WHAT THE TASK REQUIRES :: Condense the paragraph in the blog post below that begins "When I first started documenting my work" into a short bulleted list of its main facts.

DOCUMENT PASSAGE ::

╔══

Friday, February 22, 2008

GETTING IT OUT THERE

This week I have been redoing my website in a new – and supposedly easier – software program incorporating images of my latest work. Sometimes this feels like something outside of my “real work” although it is documentation that allows my work to be known by a wider audience through exhibits, galleries, teaching, etc.

When I first started documenting my work back in high school, the process began with having slides and sometimes prints shot by a professional photographer. Each piece would have full shot and at least one detail. For sculpture, alternate views were necessary. Dupes were expensive and often of lower quality so I would have as many copies shot as I could imagine ever using. Then all these slides had to be labeled and organized into sheets or slide boxes.

Now I still get my work photographed by a professional but he gives me digital images all loaded onto one disk and just a few slides. The slides might not even be necessary but I’m not ready to trust the record of my work to digital media alone.

I love having a website. It is one of the easiest ways to let people see images of my work - simple for me and simple for the viewers.

But of course the site only contains reproductions and reproductions are not the real thing. For a few years, I was part of a program through Seamark Community Arts to introduce K-5 students to famous works of art (the program still goes on just with different volunteers). It was some time before I realized I had to explain how the poster representing the painting was different from the actual painting and how many copies of the poster could exist but only one original. I think most of the kids really didn’t understand why this distinction was so important to me. We are so used to seeing reproductions everywhere from high-end giclée prints to mouse pads.

╚══

SUPPLIED DATA ::
╔══

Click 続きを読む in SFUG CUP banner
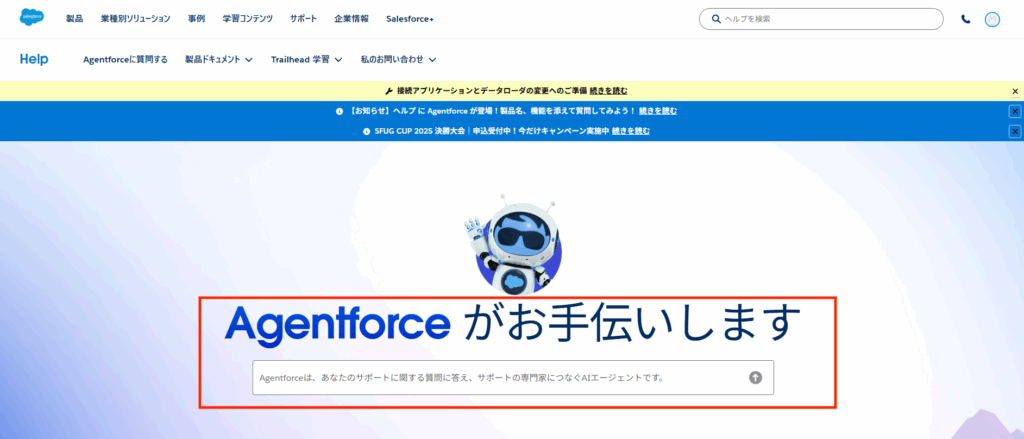Screen dimensions: 1024x439 (x=631, y=131)
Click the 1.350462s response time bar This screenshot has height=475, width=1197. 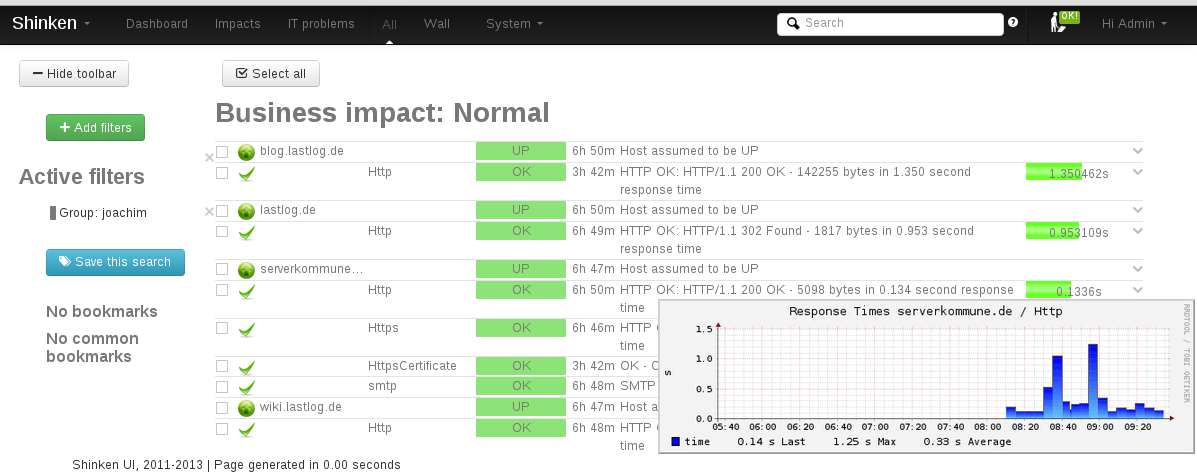coord(1067,173)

╚══

EXPECTED OUTPUT ::
- Documentation began in high school, with a professional photographer shooting slides and sometimes prints.
- Each piece got a full shot and at least one detail. Sculpture also needed alternate views.
- Duplicates were expensive and often lower in quality, so as many copies as might ever be needed were shot at the start.
- All the slides then had to be labeled and organized into sheets or slide boxes.